5号桟道橋の後、土工区間を経て、6号桟道橋は延長116㍍。延長の約3分の1が完成し、残る3分の2ほどの床版工が残る。4号橋はPC3径間連結ポステンバルブT桁の橋長70㍍で、下部工は完了し、上部工の一部を近く公告予定。「橋梁上部工工事その3」で延長24㍍分の製作・架設を工期約8カ月で予定する。残る上部工は来年度以降に発注を見込む。7号桟道橋は延長47㍍で完成済み。土工区間を挟んで8号桟道橋125㍍は未着手。
さらに上流側は土工で拡幅する区間が続くが、プレキャスト擁壁を5カ所に設ける。7号桟道橋と8号桟道橋の間に1号擁壁(延長42㍍)、8号橋の上流側に2~5号擁壁(延長20㍍、128㍍、45㍍、62㍍)を構築する。5号擁壁は完成している。
上流側に続く定義工区は、大倉川右岸の現道を拡幅改良するほか、工区終点側の大倉赤岩地内(右岸側)~大葉羅地内(左岸側)で大倉川を跨ぎ、対岸の県道に接続する橋梁を架設する。工区延長は1・87㌔㍍で、幅員は7・5㍍。

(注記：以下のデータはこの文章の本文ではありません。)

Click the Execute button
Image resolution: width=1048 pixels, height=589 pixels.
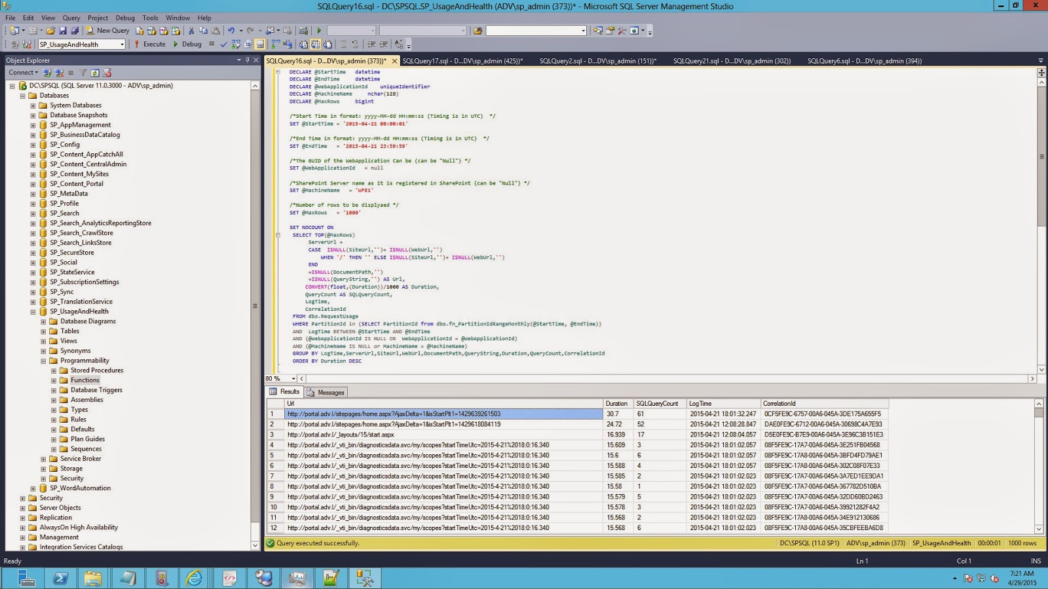click(150, 45)
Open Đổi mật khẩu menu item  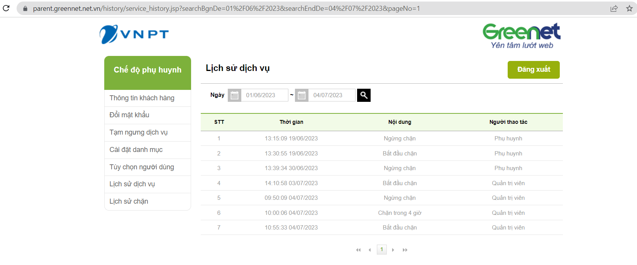[129, 115]
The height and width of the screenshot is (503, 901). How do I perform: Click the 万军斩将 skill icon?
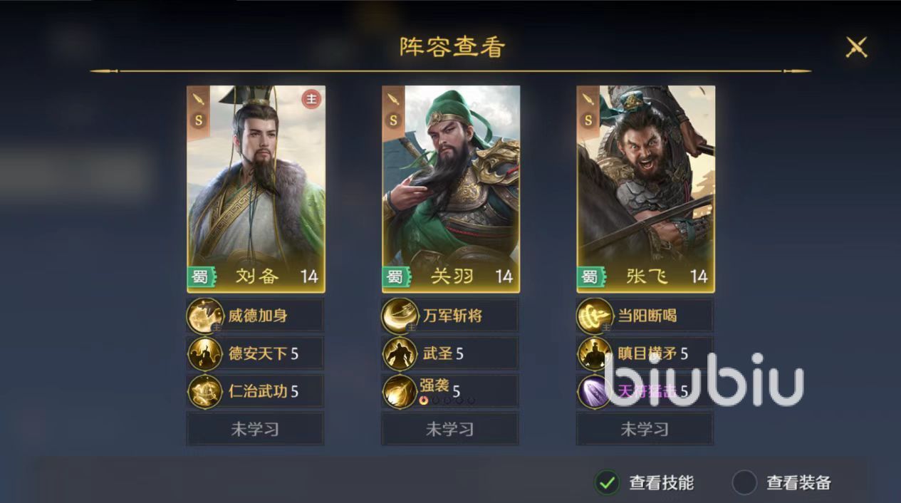click(400, 316)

橋梁は橋長218㍍、幅員7・5㍍のPC3径間連続箱桁で計画。下部工は逆T式橋台2基(右岸側がA1)と壁式橋脚1基、柱式橋脚1基。深礎杭基礎を含む。躯体高は15㍍程度。上部工の架設工法は張出架設を想定している。詳細設計は22年度に大日本コンサルタント(現・大日本ダイヤコンサルタント)が担当した。

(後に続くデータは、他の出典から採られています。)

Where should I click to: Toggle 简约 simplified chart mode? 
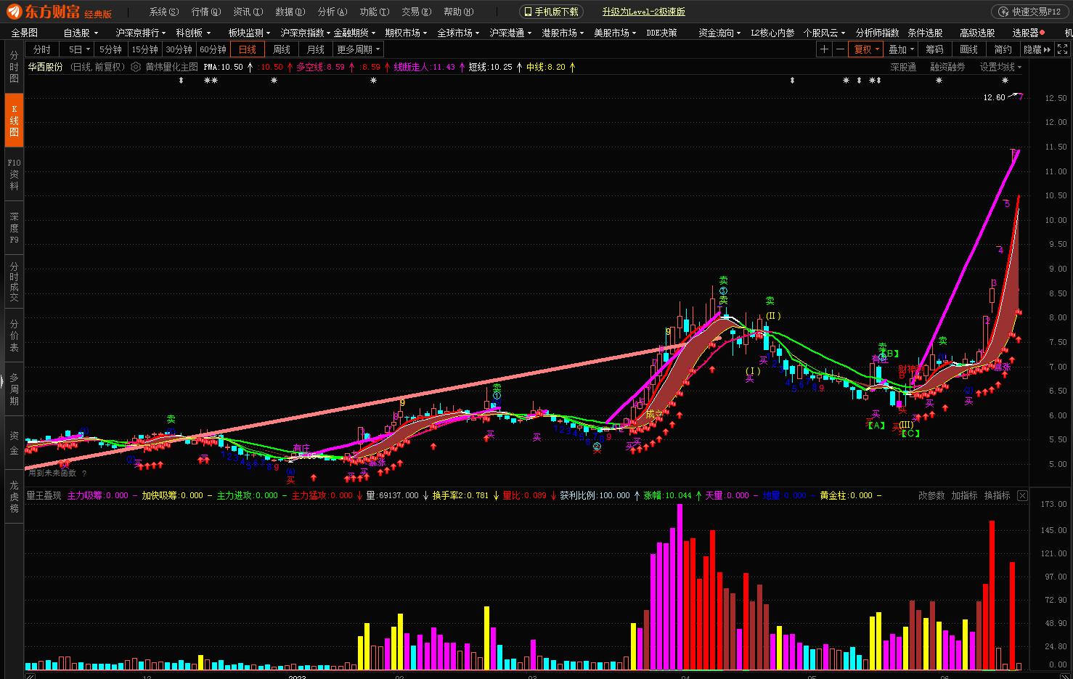coord(1003,49)
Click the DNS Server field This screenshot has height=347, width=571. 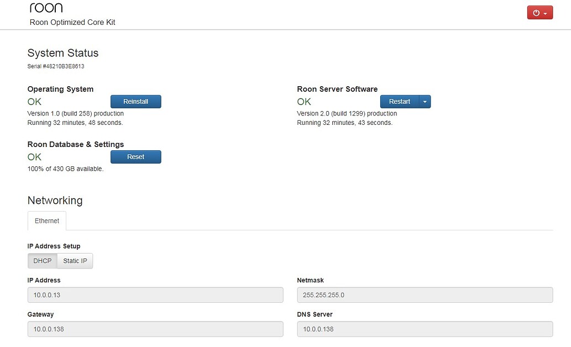pyautogui.click(x=425, y=329)
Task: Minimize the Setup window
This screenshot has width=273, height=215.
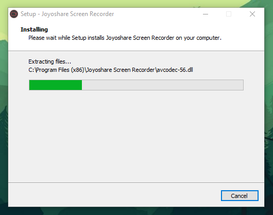Action: point(206,14)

本年度は用地取得に取り組んでいるほか、発注見通しによると橋脚構築地点までの仮設盛土を工区初弾工として11月ごろに公告する。工事名は「工事用道路築造工事」。概算数量は約1万5000立方㍍で、工期は約5カ月に設定している。予算確保などを含め事業が順調に進めば来年度にも橋脚工発注を見込む。
なお、この事業には年間10億円規模の事業費を付けており、今後も引き続き同程度の予算を確保しつつ進捗を図る。利便性を考慮し、高畑工区の完了と、定義工区のうち橋梁部分の完成がおおむね同じ時期になることを目指して事業に取り組む方針。定義工区の現道拡幅区間については、橋梁の完成後に着工する見込み。